I'd recommend that you restrict user capability to create new labels and enforce the use of predetermined ones following your own classification. For each new label, you can define a color and tag of you choice.

For your inspiration, here are the pieces of information I like to add as contextual data through labels:

  • Threat actor type: cybercriminal, state-sponsored, hacktivist
  • Motivation: espionage, disruption, financial-gain
  • Impact risk for my constituency: near (direct hit), mid (could hit), far (low risk)
  • Malware types: ransomware, stealer

In the killchain subtab you can define your own kill chain phases but I'd recommend to stick to the ones defined by the MITRE Att&ck or the Lockheed Martin Cyber Kill Chain.

We'll see later that we can automatically define those.

The vocabulary subtab is already well-provided. It defines the enumerations that are valid for all kind of fields on the platform. Most of them are defined following the STIX standard.

You can only add elements to existing vocabulary. The only ones I would find useful to change here are the vocabularies associated with the following object types:

  • Incident Response
  • Malware analysis
  • Request for information and Request for takedown

You can change any type you want but this may break compatibility with other STIX tools.

The Status templates subtab allows to define statuses that are used in the workflows all over the platform. Workflows can be enabled in the Customization tab for each object type. Here you can personalize every step of them.

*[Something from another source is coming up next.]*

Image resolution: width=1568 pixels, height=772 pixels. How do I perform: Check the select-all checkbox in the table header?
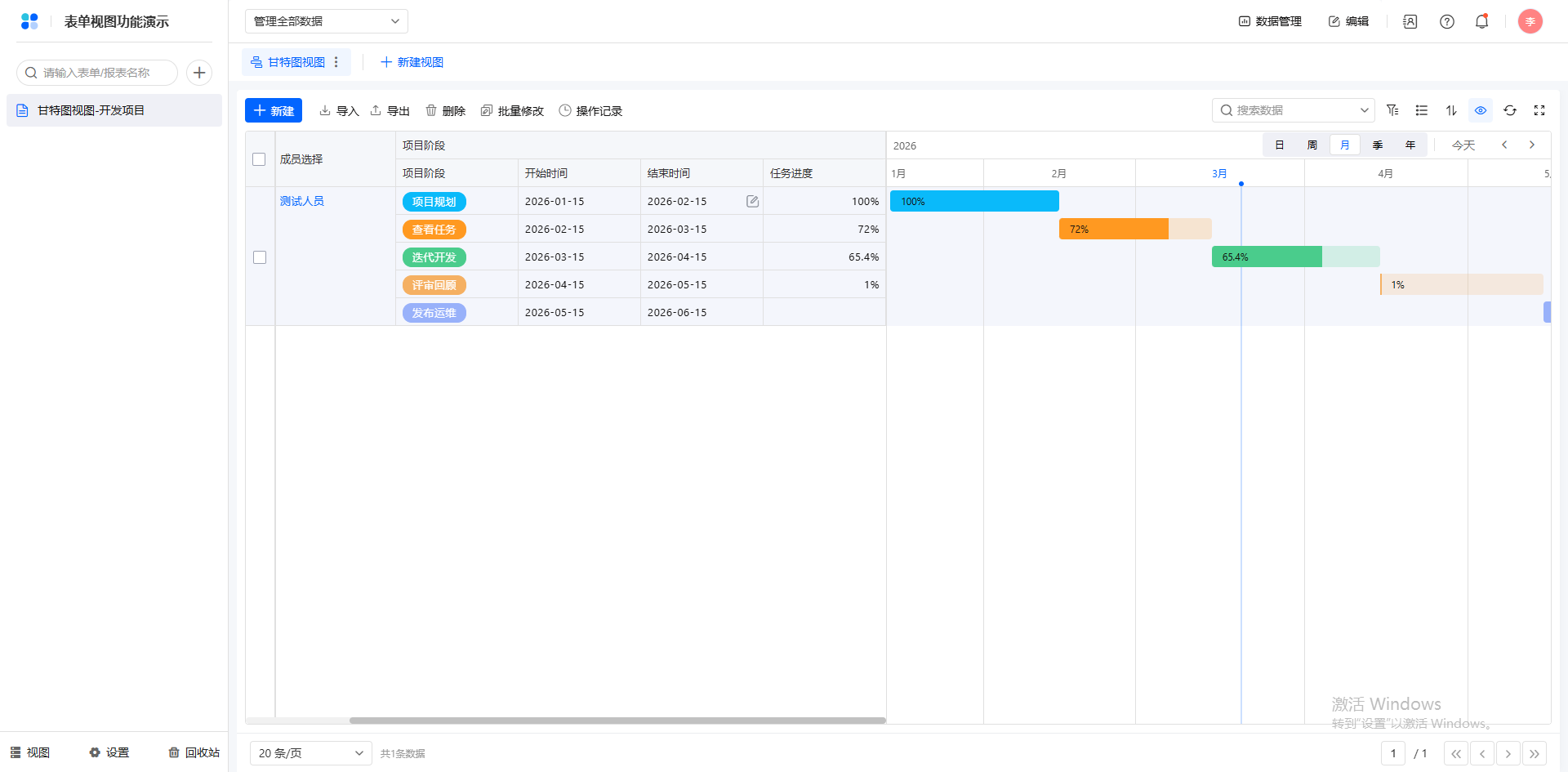(259, 159)
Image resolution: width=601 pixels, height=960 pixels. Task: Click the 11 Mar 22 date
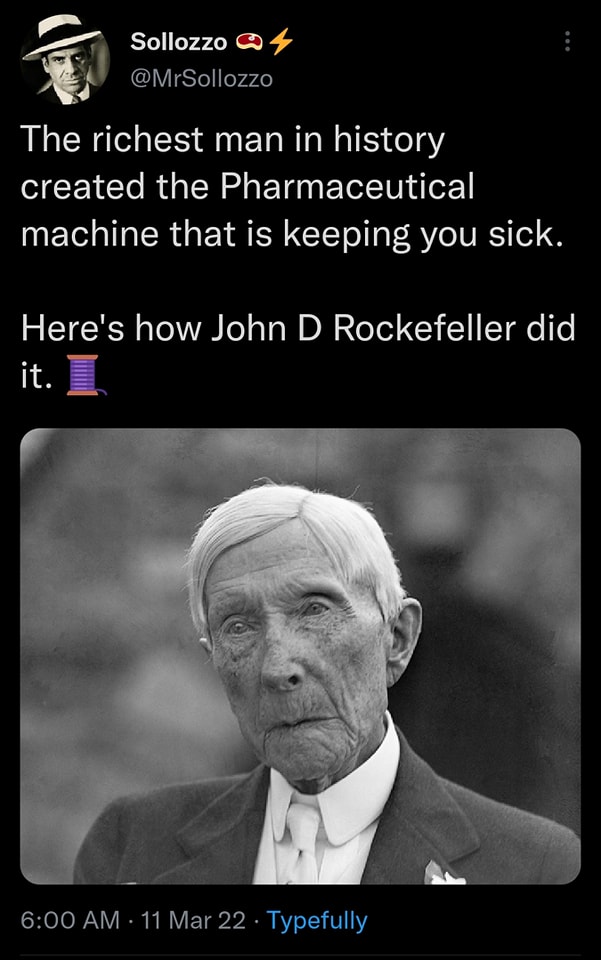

The Case template allows you to define standard cases in the platform with predefined lists of tasks. OpenCTI doesn't aim to be a SOAR but you can somehow manage incident response cases with it. The case templates allow to accelerate things a bit in the platform in the early phases of the case.

Conclusion

We saw in this post that it is possible to go far in the customization of the OpenCTI platform. We'll see next how to automatically add, enrich and share data through connectors.